A Practical Guide to Getting Stuff Done with Vibe Coding

We recently announced our $156mm series C after tripling our revenue two years in a row. Growth like this strains every business process — how do we maintain this trajectory? How do we deliver the same quality of service when we’re 10x larger than two years ago?

Great problems to have, except our product management team was drowning in customer data and requests from sales to help technically qualify new opportunities for our rapidly-expanding product. So I spent a few afternoons vibe coding with Claude Code to automate both problems away.

But what I learned about vibe coding with AI turned out to be much more valuable than the time saved.

The setup

I built two things:

  1. An automation that regularly scans Salesforce for new qualified opportunities, analyzes their Gong transcripts, and writes technical fit assessments for each to Notion.
  2. A system that generates weekly customer health reports & activity snapshots from the previous week’s Gong conversations and JIRA support tickets.

Both work great, saving us many hours weekly and connecting previously siloed data (kind of like what our product does for observability…). One of our company values is “run towards the smoke,” and these automations help us spot both smoke and opportunity.

But building them taught me that successfully coding with AI requires way more software engineering fundamentals than people admit.

(Why not use off-the-shelf solutions? Nothing we tried, including the AI features in these products, gave us the flexibility to tailor solutions to our specific needs.)

Lesson 1: You can't skip engineering design (even with AI)

My first attempt was true “vibe coding” — just prompting Claude Code to build stuff. It worked until it didn't. On more than one occasion, it rewrote the entire codebase with a different architecture, which introduced a bunch of regressions that slowed me down considerably.

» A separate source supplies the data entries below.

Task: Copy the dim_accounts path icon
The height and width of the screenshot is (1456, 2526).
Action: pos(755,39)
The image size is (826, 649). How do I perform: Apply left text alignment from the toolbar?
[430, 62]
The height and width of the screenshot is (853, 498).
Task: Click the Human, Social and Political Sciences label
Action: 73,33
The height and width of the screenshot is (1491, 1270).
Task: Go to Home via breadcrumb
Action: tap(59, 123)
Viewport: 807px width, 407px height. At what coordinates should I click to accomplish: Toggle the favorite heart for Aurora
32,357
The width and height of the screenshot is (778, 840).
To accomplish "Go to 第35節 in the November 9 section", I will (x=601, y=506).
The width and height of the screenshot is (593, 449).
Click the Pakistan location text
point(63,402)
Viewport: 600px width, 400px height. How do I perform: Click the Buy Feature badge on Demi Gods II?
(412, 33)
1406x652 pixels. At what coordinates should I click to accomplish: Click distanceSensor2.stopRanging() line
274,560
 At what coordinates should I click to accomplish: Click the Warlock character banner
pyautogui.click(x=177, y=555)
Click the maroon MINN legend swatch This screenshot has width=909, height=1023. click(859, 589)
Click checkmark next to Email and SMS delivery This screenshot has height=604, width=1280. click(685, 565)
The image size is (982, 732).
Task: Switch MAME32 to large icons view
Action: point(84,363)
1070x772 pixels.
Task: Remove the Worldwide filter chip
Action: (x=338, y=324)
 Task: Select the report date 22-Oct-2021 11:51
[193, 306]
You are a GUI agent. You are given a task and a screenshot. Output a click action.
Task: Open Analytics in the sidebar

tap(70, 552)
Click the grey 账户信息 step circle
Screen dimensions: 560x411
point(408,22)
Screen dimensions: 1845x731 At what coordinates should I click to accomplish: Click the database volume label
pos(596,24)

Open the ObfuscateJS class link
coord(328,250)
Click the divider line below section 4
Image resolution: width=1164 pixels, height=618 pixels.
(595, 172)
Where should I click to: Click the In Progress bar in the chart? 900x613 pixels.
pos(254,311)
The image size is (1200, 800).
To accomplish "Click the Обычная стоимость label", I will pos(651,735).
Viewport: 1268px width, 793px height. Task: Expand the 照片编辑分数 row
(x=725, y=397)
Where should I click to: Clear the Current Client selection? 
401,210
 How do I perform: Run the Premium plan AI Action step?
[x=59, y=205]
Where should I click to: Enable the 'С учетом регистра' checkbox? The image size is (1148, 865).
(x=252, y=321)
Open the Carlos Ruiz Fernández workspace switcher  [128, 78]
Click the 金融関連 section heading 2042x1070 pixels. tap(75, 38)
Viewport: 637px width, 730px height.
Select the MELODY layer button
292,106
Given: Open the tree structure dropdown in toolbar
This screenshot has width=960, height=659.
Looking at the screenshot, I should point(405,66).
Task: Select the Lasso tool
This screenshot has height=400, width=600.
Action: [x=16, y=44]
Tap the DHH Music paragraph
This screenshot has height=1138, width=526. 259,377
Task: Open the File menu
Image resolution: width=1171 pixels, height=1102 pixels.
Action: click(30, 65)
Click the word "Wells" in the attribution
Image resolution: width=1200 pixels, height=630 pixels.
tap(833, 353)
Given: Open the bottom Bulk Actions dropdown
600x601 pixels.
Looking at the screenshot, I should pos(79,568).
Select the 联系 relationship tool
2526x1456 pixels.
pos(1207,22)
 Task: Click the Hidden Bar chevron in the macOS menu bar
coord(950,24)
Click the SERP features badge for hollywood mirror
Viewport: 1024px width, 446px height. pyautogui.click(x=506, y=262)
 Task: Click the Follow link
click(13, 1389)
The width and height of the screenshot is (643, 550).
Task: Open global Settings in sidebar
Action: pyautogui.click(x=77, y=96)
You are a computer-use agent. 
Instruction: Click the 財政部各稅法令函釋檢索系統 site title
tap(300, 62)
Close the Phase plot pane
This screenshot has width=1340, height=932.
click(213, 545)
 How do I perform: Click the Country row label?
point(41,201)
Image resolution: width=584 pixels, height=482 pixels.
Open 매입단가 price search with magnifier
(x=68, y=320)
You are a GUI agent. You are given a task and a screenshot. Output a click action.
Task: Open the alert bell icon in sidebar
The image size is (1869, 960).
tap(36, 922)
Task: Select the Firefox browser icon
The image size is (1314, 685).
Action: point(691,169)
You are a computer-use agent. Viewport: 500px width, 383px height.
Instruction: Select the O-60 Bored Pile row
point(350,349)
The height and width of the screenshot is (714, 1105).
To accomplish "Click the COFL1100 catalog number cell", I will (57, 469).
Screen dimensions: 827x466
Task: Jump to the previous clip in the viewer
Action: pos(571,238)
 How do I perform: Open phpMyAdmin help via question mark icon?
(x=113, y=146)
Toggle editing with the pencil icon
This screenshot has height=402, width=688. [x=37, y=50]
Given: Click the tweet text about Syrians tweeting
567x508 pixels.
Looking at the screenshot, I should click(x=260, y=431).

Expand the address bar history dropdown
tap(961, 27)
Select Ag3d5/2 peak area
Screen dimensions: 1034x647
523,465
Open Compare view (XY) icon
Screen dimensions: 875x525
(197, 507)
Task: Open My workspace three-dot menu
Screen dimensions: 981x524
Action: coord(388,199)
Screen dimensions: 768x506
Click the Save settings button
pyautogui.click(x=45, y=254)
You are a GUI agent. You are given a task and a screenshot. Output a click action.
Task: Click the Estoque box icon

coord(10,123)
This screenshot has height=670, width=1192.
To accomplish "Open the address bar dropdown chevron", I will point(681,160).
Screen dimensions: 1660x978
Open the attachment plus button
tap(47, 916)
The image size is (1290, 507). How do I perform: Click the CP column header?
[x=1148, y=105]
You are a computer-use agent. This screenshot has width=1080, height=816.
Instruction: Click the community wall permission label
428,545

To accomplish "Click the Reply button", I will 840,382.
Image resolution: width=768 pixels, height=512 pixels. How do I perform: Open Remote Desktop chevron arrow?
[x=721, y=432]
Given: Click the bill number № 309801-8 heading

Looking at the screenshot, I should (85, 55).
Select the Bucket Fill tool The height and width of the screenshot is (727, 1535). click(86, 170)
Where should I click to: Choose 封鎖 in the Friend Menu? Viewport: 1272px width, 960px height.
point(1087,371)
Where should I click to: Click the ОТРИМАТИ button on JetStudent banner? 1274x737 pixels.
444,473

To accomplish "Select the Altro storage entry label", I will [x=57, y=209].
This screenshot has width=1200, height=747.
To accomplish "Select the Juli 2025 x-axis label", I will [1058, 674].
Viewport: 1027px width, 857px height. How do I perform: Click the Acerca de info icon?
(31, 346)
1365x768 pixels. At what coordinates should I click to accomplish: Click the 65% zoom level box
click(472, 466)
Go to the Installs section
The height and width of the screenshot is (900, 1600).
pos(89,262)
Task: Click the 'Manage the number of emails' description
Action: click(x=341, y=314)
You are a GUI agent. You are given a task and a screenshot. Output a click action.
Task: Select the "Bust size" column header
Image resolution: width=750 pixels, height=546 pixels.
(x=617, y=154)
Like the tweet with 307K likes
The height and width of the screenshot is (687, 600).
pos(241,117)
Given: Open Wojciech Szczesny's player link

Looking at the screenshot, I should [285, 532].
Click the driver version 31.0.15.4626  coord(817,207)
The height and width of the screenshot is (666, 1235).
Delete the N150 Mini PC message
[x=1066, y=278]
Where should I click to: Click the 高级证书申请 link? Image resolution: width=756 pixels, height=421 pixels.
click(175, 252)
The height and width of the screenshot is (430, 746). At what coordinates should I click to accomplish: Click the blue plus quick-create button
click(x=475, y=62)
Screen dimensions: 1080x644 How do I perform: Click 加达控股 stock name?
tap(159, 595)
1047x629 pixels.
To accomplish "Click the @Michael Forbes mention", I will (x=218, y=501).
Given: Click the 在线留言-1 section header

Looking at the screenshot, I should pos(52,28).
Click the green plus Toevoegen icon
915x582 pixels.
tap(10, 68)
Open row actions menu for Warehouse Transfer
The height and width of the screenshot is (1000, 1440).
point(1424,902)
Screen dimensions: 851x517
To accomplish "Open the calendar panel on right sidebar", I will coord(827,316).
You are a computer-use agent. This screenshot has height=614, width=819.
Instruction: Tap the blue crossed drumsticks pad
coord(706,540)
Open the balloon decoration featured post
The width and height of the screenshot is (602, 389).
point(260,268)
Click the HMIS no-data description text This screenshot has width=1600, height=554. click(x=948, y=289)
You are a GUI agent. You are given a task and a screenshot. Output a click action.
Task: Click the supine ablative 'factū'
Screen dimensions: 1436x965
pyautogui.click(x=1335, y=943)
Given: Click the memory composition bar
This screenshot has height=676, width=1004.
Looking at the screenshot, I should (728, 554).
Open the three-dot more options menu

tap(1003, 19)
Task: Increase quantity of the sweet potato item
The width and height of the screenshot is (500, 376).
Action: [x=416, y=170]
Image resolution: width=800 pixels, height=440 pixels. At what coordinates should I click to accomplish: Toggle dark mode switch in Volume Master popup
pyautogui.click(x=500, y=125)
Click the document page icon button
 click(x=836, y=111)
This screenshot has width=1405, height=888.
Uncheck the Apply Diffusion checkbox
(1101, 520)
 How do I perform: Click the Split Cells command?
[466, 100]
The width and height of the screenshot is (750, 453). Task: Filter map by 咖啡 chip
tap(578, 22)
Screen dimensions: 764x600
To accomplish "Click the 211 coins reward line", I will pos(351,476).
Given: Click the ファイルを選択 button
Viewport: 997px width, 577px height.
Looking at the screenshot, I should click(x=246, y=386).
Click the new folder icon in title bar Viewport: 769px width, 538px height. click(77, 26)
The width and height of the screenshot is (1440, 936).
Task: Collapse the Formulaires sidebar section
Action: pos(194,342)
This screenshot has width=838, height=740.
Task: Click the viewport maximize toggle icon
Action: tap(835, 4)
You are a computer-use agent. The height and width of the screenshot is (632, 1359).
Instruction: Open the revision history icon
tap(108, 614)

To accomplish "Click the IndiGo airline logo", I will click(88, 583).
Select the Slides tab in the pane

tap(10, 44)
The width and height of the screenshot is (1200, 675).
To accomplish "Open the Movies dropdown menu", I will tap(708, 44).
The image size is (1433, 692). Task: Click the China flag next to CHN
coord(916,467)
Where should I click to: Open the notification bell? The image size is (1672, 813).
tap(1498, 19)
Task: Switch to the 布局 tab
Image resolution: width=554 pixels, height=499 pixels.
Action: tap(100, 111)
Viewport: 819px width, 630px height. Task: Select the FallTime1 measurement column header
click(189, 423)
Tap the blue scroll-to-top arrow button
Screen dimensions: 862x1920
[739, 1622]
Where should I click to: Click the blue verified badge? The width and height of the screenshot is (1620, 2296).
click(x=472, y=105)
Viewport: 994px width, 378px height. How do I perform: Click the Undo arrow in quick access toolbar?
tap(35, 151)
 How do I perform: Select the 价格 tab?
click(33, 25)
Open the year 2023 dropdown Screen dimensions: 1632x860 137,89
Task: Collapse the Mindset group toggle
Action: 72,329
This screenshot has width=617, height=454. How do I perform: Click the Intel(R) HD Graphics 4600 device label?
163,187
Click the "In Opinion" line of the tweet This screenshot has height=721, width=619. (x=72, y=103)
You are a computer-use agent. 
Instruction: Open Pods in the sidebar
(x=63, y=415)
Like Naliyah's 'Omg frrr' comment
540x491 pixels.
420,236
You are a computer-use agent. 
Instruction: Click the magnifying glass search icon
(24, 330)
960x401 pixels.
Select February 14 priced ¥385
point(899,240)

I realized engineering teams solved this decades ago: design first, code second. I asked ChatGPT to write an engineering design doc considering multiple approaches (Python scripts? Web app? Zapier?). Only after choosing an architecture did we start coding.

Feeding that design doc to Claude Code had a big impact. With a clear design, it stopped making radical changes when hitting problems. Those radical changes were the cause of cascading bugs.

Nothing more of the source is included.